Using a holder like this in my Toyota is unnecessary. The interior already has eight cup holders. Even Char's booster seat has a place for a bottle of Gatorade. Plus, they look awkward in the car.


So, did I throw these holders into the recycling bin? No, but three years had to pass before I could find a use for them.

I was testing my pinball project in the garage last night, and I didn't have a handy place for my water bottle. I briefly considered attaching a bicycle bottle cage to the cabinet, but then I spotted the Mickey Dee's cup holders. All I had to do was cut off some of the plastic and drill a hole.



That's totally worth a dime. I'm glad I didn't toss 'em out.

Thursday, September 8, 2016

It is Embarrassing to Admit

I've got a box of VHS tapes in my classroom's closet. Since the average lifespan of a VHS tape is between 8-12 years, I've been transferring the better programs to digital media. It may be hard to believe, but some of these shows aren't on YouTube or Netflix, and I want to preserve them before the tape breaks or the image degrades into snowy static. For instance, the AFI Top 100 programs aren't available on any recorded format. They were only broadcast on network TV.

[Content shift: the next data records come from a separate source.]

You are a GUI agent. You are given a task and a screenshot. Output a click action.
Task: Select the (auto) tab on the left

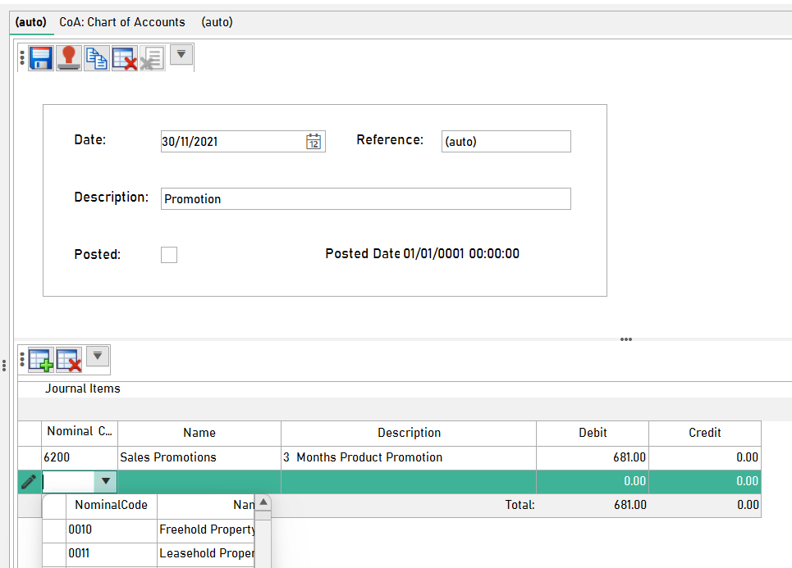point(30,22)
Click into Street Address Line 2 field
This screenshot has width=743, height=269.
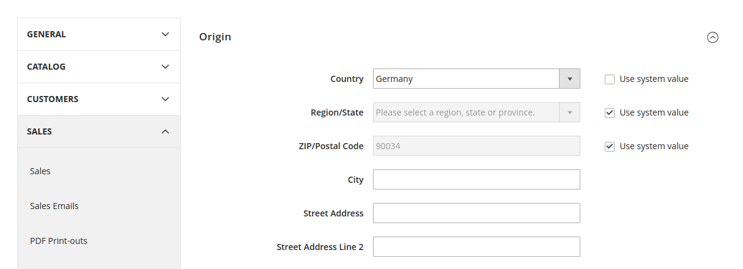476,247
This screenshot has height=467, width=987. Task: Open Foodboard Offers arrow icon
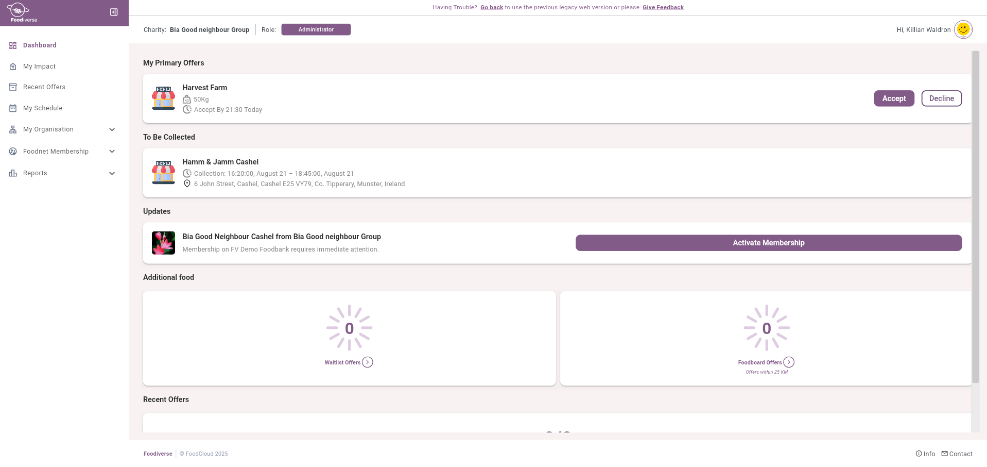click(x=789, y=362)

Most of the programs on these VHS tapes were recorded at home, and I've noticed a trend while checking their labels.


Before we had a DVR, VHS tapes were the only way for us to record our programs.  AMC ran their movies commercial free back then, and I'd often spot an old horror movie in the TV guide that I wanted to see uncut, but it was on too late at night. I'd remember to set the VCR to record, but I'd usually forget to check what tape was in the machine.

I don't know how many times Daphne would curl up on the couch expecting to spend some time with the cast of Friends only to be greeted by some guy in a mask with a bloody knife when she pressed "play." I'd hear a wail of disappointment drifting from the TV room, " Oh, Nooooo!" And I knew I was in trouble.

You'd think I'd learn, but...


"Oh, Nooooo!" (I don't think she was the one who recorded a history of Nintendo's greatest creation.)

This time I was the one who wrote, "DAPHNE'S T.V. TAPE!" on the label.


And I still recorded over it.

"Brent? What is this?"

"But Man Vs. Food is in Des Moines this time...

With her mouth tightened, Daphne fast forwarded the tape so she can watch last night's episode of ER.

"Brent! Again?!?"

"... I thought you wanted to watch Craft in the United States..." 

(Brent hangs his head and sighs.) "I'm sorry... again."

Every so often I have to admit that my wife has put up with a lot from me.